Design and construction
- Architects: Branson V. Gamber and Robert O. Derrick
- Theodore Levin United States Courthouse
- U.S. National Register of Historic Places
- U.S. Historic district – Contributing property
- Coordinates: 42°19′49″N 83°2′58.5″W﻿ / ﻿42.33028°N 83.049583°W
- Part of: Detroit Financial District (ID09001067)
- NRHP reference No.: 100002381

Significant dates
- Added to NRHP: April 27, 2018
- Designated CP: December 14, 2009

= Theodore Levin United States Courthouse =

The Theodore Levin United States Courthouse (also known as the Detroit Federal Building) is a large high-rise courthouse and office building located at 231 West Lafayette Boulevard in downtown Detroit, Michigan. The structure occupies an entire block, girdled by Shelby Street (east), Washington Boulevard (west), West Fort Street (south), and West Lafayette Boulevard (north). It is the seat of the United States District Court for the Eastern District of Michigan. The building is named after the late Theodore Levin, a lawyer and United States district judge of the Eastern District, who served as Chief Judge from 1959 through 1967.

Construction began in 1932 and finished in 1934. It stands at 10 stories in height, with its top floor at 50 metres (150 feet) from the first floor entrance, with the roof being 56.1 metres, or 184 ft in height from the top of the roof to the streets below.
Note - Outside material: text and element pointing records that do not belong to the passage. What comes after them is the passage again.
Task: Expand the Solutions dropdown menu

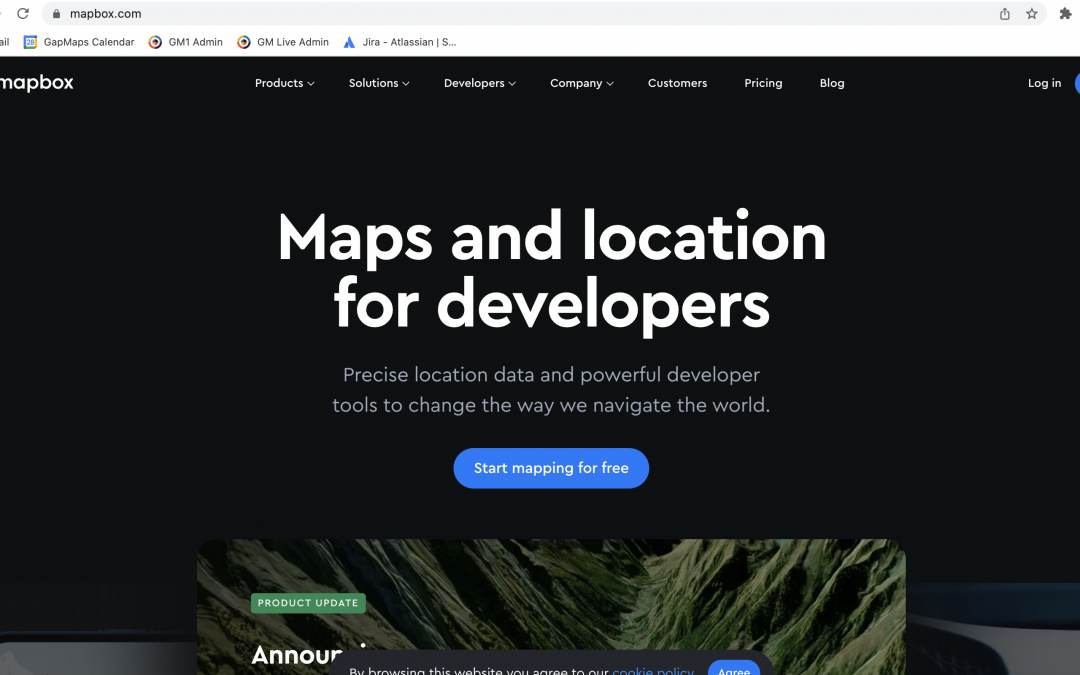Action: point(379,83)
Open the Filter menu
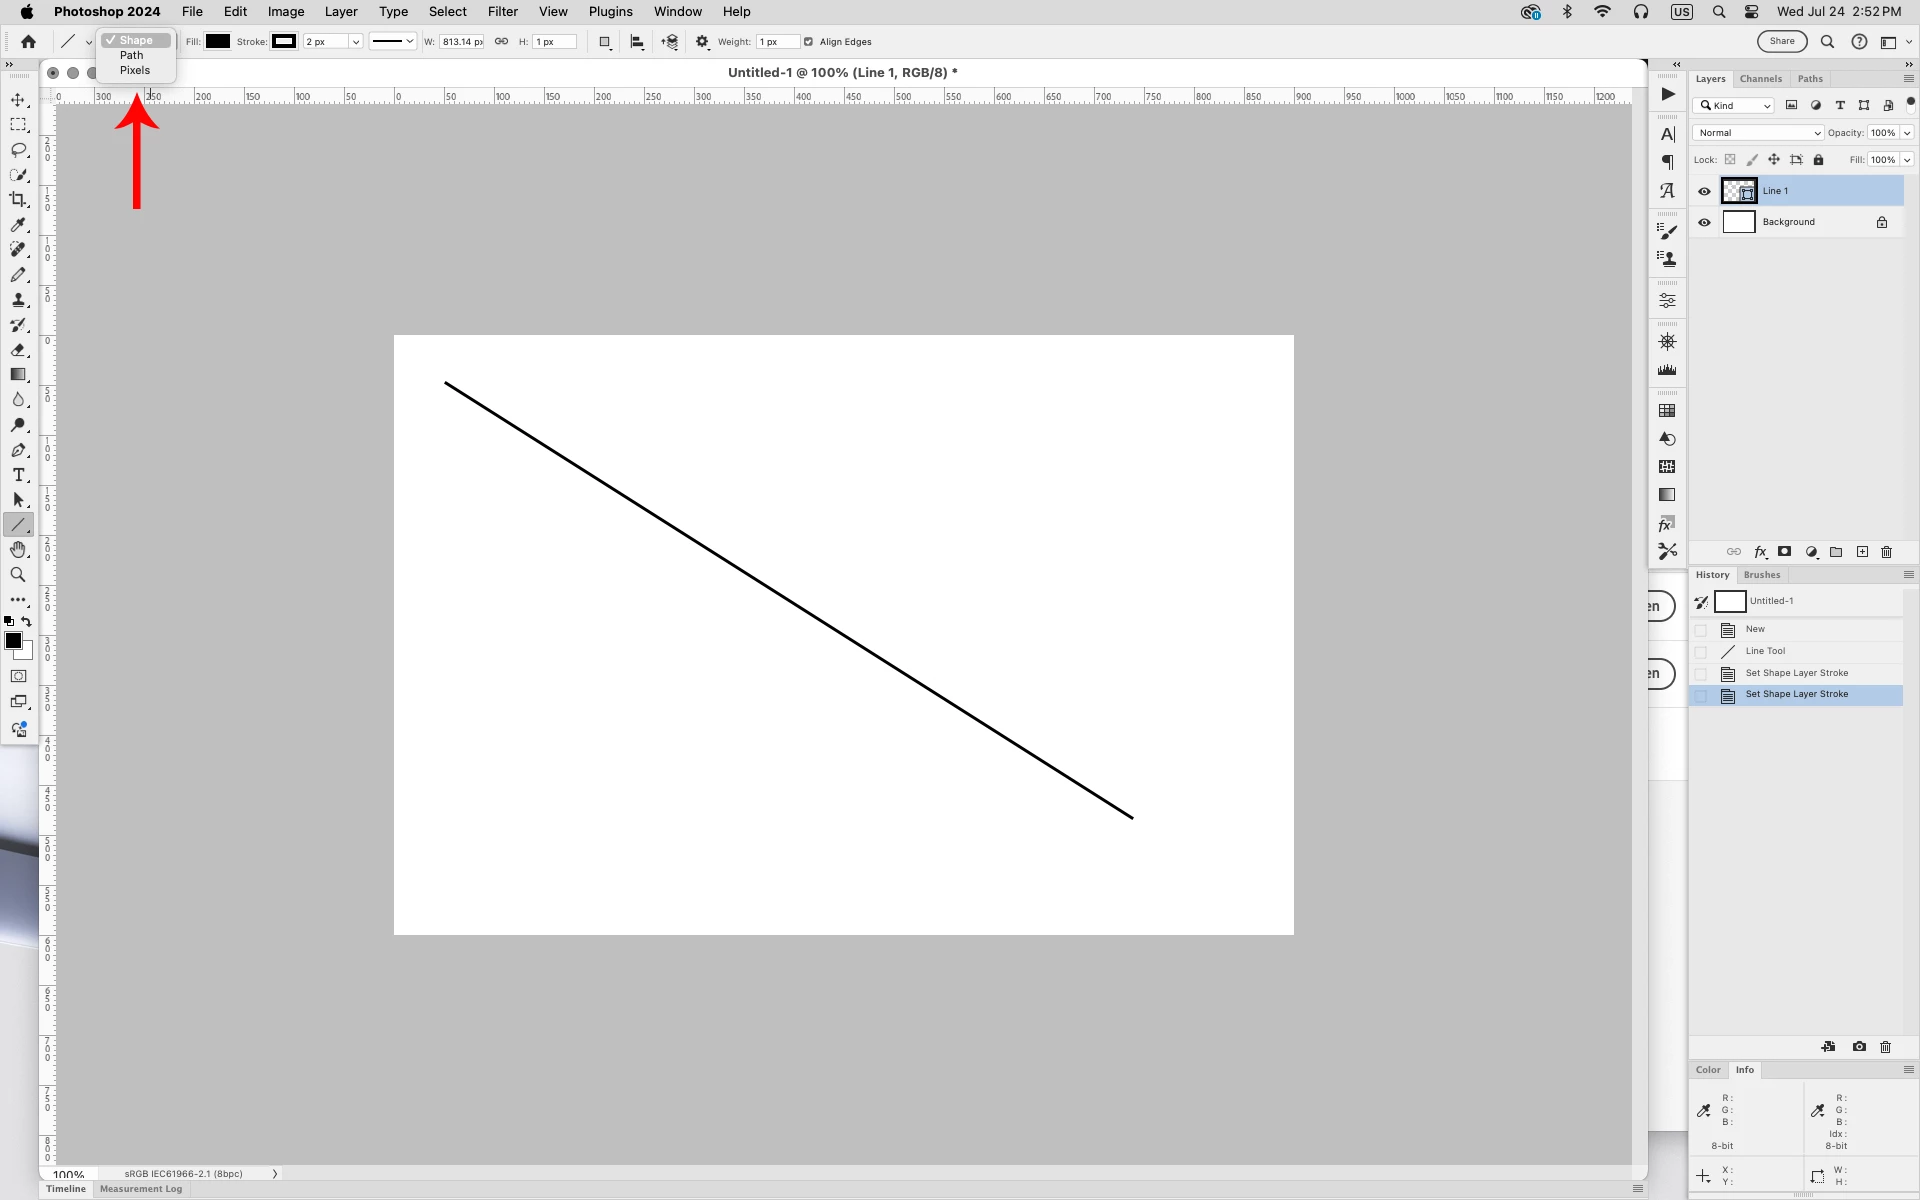 [x=502, y=12]
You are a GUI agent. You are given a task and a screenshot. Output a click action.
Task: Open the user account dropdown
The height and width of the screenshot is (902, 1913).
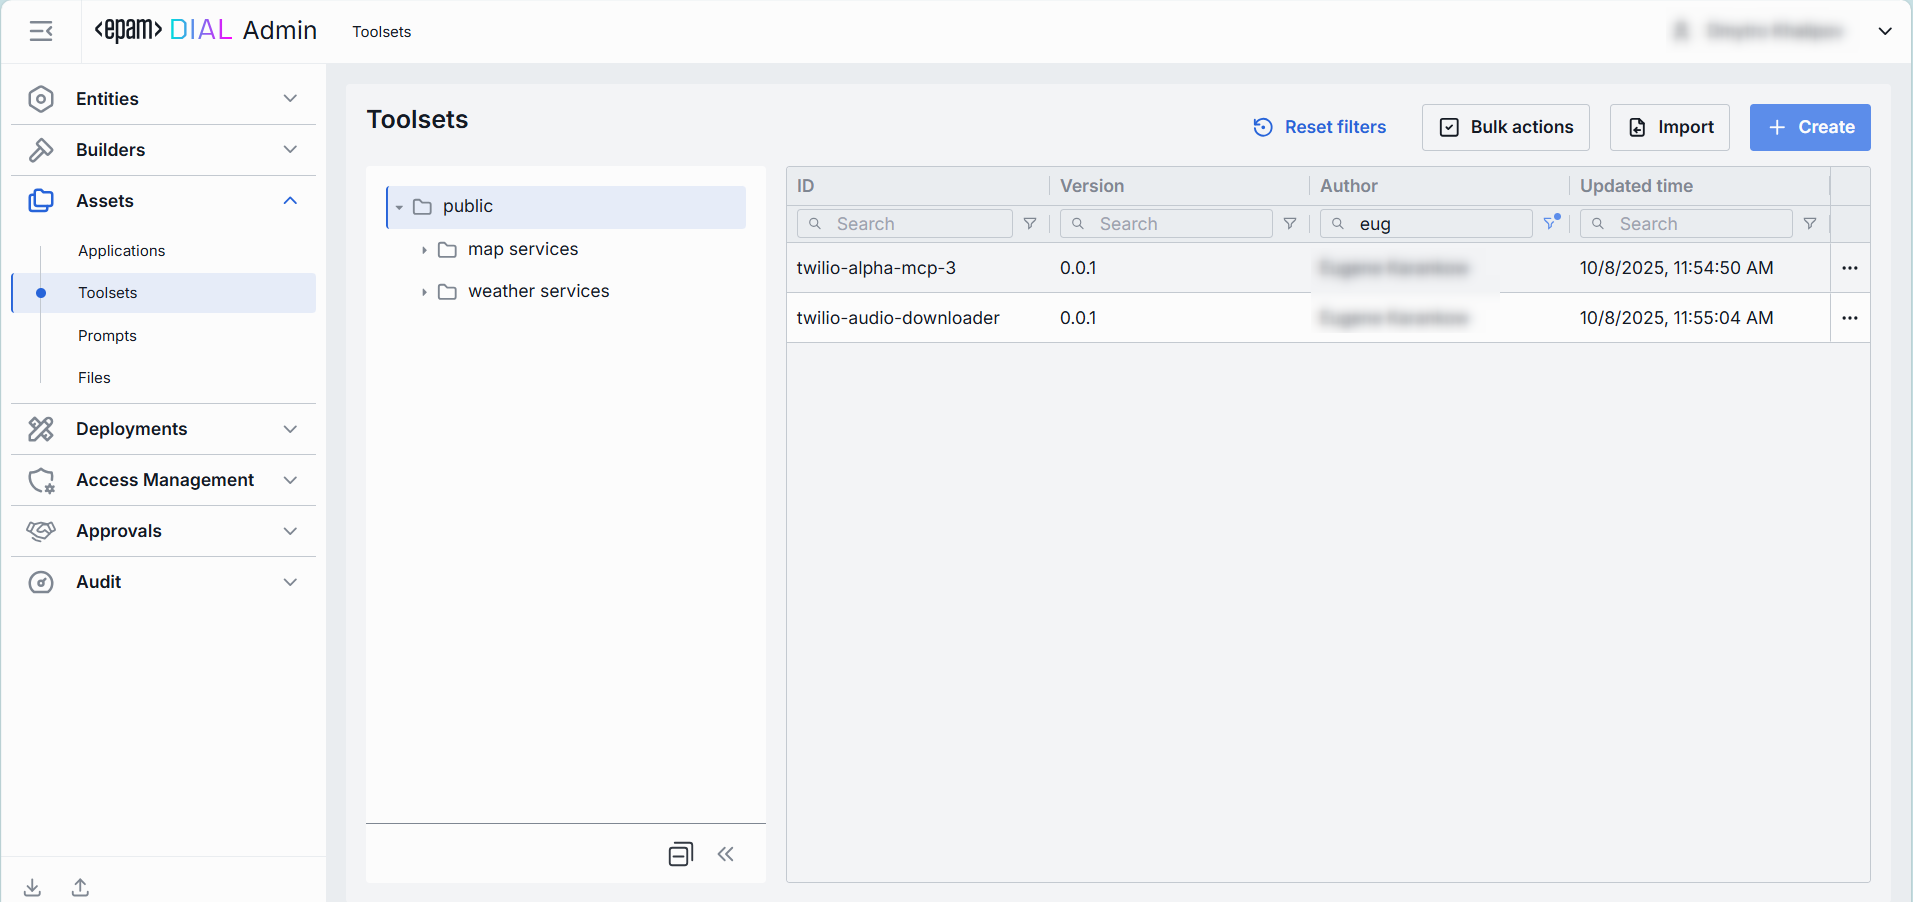click(x=1885, y=31)
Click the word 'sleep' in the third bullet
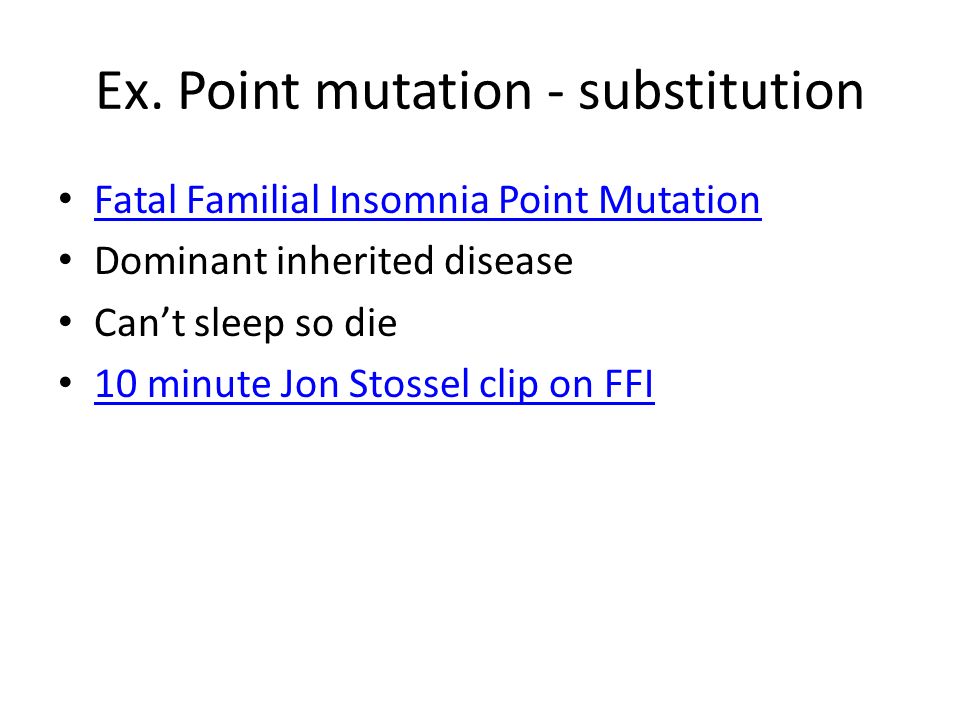The width and height of the screenshot is (960, 720). [x=239, y=324]
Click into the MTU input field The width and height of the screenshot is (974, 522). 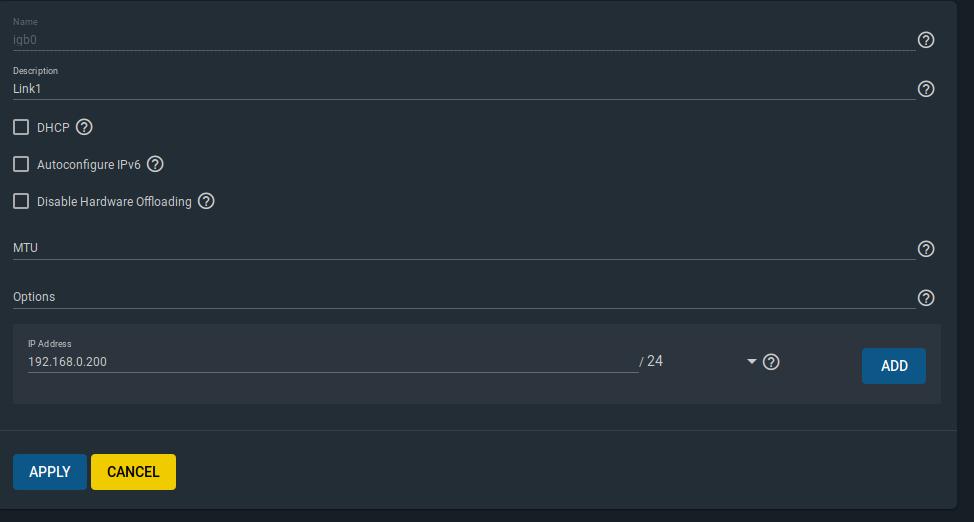click(x=464, y=248)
The building was designed in the Art Deco and art moderne styles of architecture, incorporating granite and limestone into the structure. The main façade is limestone, above a polished black stone.

Inside the building, there is an open-center court above the second floor. The building contains relief sculptures of eagles and emblems above the entrance, which symbolize the building's governmental function (as a courthouse).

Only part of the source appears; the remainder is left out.